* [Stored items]
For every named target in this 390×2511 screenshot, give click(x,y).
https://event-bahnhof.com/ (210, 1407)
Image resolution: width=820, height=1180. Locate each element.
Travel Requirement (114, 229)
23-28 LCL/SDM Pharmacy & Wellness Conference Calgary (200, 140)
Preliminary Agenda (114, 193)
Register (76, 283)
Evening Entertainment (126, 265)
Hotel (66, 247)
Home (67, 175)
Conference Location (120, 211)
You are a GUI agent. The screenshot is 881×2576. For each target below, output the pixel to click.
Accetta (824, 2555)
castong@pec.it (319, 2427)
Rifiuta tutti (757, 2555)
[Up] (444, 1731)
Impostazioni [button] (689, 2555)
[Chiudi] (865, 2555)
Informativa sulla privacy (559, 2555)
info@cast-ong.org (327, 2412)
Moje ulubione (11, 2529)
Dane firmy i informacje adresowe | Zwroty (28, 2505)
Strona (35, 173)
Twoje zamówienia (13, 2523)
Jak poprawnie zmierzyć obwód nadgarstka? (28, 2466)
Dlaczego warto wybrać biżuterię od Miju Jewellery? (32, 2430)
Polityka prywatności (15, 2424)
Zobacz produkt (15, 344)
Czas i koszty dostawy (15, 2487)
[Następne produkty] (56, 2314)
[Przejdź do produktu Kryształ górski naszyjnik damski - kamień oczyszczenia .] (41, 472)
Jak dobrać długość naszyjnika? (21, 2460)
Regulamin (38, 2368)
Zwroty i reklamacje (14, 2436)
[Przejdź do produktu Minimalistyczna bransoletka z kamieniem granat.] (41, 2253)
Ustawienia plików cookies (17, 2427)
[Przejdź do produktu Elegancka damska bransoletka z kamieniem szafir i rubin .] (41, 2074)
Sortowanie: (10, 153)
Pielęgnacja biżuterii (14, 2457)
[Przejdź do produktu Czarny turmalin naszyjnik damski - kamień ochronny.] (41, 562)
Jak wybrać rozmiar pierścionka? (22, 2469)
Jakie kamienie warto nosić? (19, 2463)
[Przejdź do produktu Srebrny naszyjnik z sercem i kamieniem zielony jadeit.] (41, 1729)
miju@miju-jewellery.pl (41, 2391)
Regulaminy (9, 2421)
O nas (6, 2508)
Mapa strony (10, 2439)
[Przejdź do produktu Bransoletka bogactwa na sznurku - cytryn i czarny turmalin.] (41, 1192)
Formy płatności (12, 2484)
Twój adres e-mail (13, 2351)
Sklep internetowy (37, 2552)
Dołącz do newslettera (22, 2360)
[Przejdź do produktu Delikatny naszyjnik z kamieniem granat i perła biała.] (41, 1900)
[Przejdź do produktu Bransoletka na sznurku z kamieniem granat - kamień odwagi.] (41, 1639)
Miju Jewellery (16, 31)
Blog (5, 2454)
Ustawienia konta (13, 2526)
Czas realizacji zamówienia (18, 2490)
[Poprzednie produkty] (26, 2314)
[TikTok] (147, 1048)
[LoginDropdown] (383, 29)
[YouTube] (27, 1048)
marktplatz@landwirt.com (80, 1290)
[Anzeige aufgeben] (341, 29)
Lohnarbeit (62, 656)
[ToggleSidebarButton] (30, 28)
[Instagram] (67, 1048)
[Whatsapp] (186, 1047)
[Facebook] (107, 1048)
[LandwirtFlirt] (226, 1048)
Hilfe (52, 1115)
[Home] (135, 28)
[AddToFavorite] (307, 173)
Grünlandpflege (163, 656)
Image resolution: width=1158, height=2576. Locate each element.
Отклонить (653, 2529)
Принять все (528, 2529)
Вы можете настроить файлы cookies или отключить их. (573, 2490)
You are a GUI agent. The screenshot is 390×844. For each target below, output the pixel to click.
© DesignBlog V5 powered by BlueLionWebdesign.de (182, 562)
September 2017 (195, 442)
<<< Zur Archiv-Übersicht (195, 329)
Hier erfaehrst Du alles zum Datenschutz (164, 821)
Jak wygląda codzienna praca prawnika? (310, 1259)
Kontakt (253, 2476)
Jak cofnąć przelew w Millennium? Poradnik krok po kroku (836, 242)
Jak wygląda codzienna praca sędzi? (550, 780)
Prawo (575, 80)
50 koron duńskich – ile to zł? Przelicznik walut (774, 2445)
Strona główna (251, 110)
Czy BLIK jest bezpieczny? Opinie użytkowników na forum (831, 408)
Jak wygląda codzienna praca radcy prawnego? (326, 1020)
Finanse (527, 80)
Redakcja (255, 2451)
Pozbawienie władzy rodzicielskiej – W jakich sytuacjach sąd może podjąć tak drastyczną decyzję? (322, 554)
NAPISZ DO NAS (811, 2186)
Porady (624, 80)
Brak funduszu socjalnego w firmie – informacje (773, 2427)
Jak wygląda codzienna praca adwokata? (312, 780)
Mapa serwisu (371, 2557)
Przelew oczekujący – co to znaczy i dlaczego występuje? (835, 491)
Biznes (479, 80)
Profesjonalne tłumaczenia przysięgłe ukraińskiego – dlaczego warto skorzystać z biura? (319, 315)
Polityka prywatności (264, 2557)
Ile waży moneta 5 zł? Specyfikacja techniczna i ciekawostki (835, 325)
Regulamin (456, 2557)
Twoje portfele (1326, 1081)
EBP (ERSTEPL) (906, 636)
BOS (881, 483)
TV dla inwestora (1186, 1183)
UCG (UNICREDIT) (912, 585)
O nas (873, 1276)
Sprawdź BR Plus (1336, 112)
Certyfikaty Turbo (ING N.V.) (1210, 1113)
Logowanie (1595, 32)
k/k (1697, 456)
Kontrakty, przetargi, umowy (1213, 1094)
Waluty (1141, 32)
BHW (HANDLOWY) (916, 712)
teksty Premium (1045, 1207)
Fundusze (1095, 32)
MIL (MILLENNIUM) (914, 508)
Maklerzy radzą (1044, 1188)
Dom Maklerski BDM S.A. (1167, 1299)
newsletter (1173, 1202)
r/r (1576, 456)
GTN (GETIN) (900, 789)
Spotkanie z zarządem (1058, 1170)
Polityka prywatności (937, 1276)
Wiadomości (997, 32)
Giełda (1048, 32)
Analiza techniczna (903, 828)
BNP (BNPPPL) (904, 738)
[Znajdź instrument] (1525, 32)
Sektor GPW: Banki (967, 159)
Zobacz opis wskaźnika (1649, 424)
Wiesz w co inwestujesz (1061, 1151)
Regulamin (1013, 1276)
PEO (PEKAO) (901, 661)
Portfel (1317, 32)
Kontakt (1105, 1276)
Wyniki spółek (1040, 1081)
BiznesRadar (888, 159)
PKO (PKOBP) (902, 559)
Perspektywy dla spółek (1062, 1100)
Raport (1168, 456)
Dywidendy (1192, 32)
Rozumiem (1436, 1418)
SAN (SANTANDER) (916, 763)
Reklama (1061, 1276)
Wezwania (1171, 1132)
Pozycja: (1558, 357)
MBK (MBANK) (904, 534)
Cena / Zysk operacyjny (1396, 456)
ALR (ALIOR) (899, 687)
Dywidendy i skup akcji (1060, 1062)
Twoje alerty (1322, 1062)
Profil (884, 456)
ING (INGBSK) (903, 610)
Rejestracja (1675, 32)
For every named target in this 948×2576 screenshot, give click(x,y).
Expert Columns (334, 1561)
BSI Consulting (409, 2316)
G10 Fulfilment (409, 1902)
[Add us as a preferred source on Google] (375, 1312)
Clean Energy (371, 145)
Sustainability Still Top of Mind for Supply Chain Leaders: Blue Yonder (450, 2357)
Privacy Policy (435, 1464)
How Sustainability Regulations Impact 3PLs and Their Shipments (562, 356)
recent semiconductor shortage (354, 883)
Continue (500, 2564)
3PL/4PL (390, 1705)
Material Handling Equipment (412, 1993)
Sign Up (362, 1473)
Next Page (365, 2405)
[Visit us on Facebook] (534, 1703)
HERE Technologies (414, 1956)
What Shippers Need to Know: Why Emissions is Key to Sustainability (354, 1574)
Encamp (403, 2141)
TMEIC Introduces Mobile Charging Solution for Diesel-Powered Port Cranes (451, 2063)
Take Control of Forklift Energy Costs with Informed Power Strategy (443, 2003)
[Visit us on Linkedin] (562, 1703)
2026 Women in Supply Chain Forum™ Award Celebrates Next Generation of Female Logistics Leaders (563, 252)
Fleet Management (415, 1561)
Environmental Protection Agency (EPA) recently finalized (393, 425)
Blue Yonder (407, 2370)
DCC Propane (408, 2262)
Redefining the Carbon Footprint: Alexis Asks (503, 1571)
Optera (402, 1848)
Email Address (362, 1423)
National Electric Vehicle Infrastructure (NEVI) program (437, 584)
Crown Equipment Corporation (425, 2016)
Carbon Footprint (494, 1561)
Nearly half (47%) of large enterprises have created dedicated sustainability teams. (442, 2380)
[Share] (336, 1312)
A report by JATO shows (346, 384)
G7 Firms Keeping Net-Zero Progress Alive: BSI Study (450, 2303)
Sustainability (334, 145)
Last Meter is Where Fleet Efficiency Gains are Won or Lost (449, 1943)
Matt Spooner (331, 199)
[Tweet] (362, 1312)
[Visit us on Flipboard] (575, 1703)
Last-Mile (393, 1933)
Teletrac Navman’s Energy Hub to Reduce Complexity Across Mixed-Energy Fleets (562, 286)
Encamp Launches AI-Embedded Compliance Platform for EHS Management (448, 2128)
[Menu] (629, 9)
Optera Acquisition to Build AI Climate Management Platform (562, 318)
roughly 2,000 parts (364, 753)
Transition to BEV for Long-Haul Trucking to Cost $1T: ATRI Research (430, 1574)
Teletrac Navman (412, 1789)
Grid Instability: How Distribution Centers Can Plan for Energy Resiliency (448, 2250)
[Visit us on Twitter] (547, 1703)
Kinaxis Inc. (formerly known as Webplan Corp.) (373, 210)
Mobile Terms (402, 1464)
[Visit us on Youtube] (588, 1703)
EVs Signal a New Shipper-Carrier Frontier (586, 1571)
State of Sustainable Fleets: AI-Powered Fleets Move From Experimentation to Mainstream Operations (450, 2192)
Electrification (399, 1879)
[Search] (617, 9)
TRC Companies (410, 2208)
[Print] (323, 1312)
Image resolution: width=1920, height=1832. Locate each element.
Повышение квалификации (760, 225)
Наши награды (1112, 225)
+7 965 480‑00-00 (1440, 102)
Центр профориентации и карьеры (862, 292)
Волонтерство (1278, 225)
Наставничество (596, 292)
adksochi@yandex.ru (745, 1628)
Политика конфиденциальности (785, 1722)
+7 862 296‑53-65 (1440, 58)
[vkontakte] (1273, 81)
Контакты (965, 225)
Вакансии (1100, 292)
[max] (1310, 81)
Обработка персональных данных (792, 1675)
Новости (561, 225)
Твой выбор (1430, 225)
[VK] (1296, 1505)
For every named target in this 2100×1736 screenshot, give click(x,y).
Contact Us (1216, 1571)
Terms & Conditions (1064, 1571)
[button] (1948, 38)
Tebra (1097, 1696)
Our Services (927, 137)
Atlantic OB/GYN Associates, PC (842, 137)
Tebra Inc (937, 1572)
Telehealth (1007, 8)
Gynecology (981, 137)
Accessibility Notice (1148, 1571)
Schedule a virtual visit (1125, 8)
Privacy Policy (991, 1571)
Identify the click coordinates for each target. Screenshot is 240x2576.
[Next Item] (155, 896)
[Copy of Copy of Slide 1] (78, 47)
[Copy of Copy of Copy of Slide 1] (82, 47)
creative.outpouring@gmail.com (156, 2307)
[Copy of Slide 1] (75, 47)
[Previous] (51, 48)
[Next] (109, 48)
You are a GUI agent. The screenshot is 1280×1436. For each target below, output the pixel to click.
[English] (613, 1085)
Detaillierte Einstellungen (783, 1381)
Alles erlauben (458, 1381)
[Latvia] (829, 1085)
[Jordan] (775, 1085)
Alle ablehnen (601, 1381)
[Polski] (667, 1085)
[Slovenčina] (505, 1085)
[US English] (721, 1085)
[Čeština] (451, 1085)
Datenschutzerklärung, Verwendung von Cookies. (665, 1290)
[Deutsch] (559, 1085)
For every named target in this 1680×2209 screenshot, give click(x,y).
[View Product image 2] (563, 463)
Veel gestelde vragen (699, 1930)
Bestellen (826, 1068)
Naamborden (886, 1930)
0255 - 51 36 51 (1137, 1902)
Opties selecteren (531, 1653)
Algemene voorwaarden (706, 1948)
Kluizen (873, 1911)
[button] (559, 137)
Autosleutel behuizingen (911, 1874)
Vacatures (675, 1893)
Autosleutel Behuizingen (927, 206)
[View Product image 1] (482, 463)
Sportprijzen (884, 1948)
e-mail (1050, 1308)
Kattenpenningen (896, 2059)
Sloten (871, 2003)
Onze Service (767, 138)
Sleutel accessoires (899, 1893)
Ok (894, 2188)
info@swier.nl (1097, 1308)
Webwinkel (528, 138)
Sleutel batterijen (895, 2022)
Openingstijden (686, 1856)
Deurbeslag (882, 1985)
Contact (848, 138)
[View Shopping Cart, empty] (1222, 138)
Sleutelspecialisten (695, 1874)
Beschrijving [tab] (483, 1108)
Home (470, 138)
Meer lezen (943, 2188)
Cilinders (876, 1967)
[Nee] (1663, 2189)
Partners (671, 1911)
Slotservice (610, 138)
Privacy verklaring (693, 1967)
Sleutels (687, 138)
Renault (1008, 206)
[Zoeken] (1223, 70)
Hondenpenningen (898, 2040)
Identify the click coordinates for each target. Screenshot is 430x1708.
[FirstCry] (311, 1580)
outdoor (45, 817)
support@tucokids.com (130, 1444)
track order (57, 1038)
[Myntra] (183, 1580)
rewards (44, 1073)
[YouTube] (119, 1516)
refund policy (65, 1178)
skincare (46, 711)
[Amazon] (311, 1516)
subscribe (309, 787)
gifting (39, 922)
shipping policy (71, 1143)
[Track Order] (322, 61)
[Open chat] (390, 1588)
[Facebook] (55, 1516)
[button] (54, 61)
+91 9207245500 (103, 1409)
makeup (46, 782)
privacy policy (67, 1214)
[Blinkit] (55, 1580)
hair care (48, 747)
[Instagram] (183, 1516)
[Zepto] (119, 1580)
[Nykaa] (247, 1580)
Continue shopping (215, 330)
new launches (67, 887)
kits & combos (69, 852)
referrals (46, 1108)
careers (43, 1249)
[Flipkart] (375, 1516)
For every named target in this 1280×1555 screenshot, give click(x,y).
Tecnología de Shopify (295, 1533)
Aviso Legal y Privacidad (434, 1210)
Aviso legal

* [Activity] State how many lines in the entries hold the word "below", giving the number alone.

* [Solution to the exercise] 3